# Mercury SmartCraft SC1000 Monitor Kit 79 879896K21



## mro (Jan 24, 2018)

Anyone have or know about this or 
tachometer or speedometer that also has a digital display?


----------



## IRLyRiser (Feb 14, 2007)

I have the tach with the digital window. It gives volts, temp, engine hours, fuel burn, fuel used, oil pressure and then just a generic screen that says temp oil press and volts are “ok”. I think if you have the tach and speedo all engine functions are monitored. There’s a kit that will Bluetooth to your phone and give you all the info too. I like and recommend it.


----------



## mro (Jan 24, 2018)

Is the led on the tach easy to read?

The little screen for the SC1000 kit seems like it might be a larger display than whats on the tach but have not found any good info on it yet. I'll see if anyone has posted video of them on youtube.

here's a link to a amazon seller for the SC1000 kit but it does not have a descent description, or even how long the wiring that comes with it is or where it plugs into.

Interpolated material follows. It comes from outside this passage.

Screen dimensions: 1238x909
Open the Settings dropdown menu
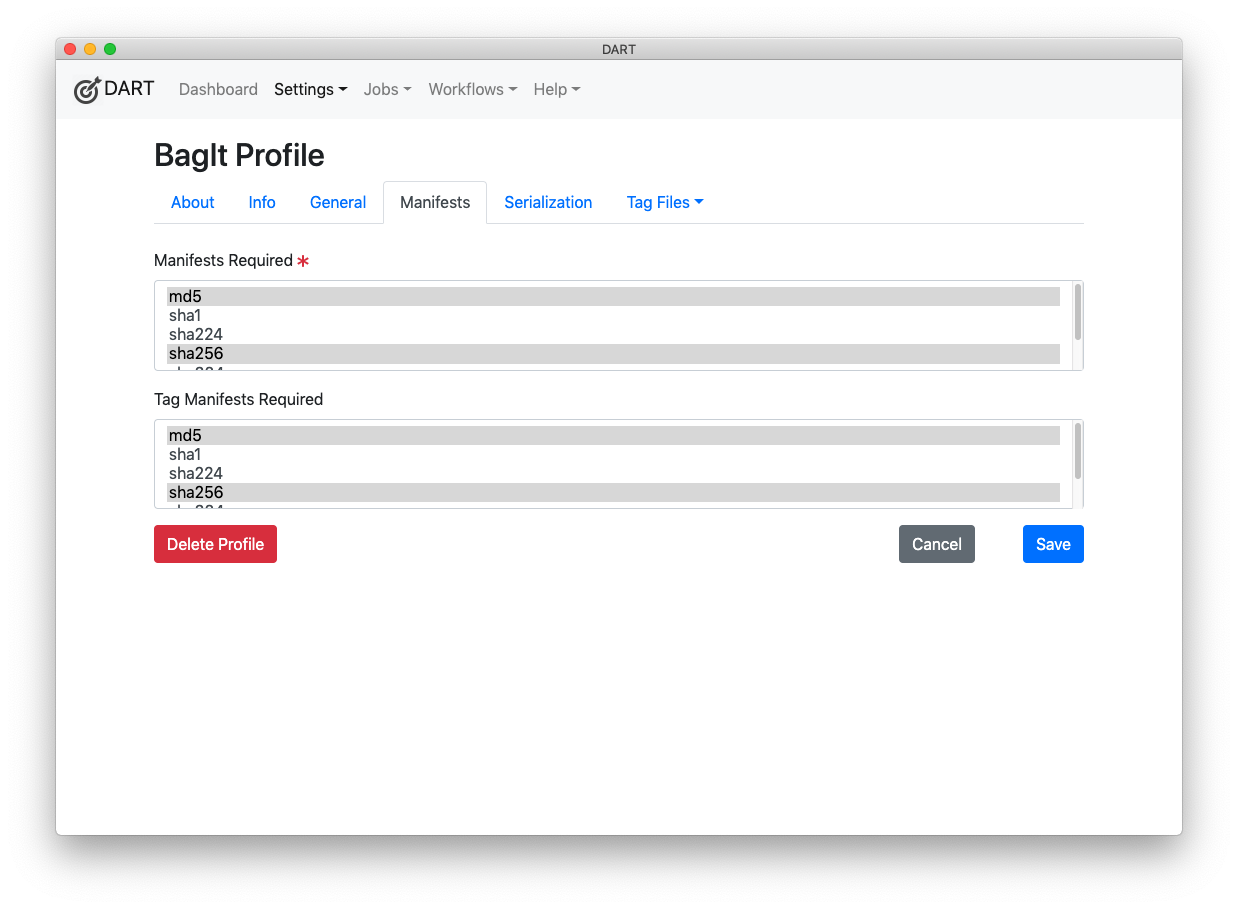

https://www.amazon.com/Mercury-Smar...FSP2ZKT55F9&psc=1&refRID=HF713VZZYFSP2ZKT55F9

I need to call a merc dealer or two to see if they have any displays of the smartcraft stuff or at least the factory brochures for them. At the moment I can't get a definitive answer to what the 2005 motors will display.


----------



## mro (Jan 24, 2018)

as for linking my outboard motor to my phone? Even tho the display on my google phone is pretty nice and the gps works well I just can't bring myself to do it. Only know about the phones gps because i turned that "feature" on just to see if it worked as good as my last years samsung phone did, then turned it back off  

Not that I'm paranoid (much) but I've got a piece of tape over the "selfy" camera on my phones


----------



## IRLyRiser (Feb 14, 2007)

I was thinking you we’re asking about the tach gauge one. That is different than what I have. The little LCD screen on my gauge is easy to read even with sunglasses on unless you are farther off to the side of it. Further than you normally would be driving the boat.


----------



## mro (Jan 24, 2018)

Originally I was leaning towards the tach, then the mini screen and now I'm looking at getting a Lowrance HDS gen3, which can connect to merc motors and display what ever sensors are installed. Both my fish finders and gps are a little "out of date" so an upgrade might be nice.


----------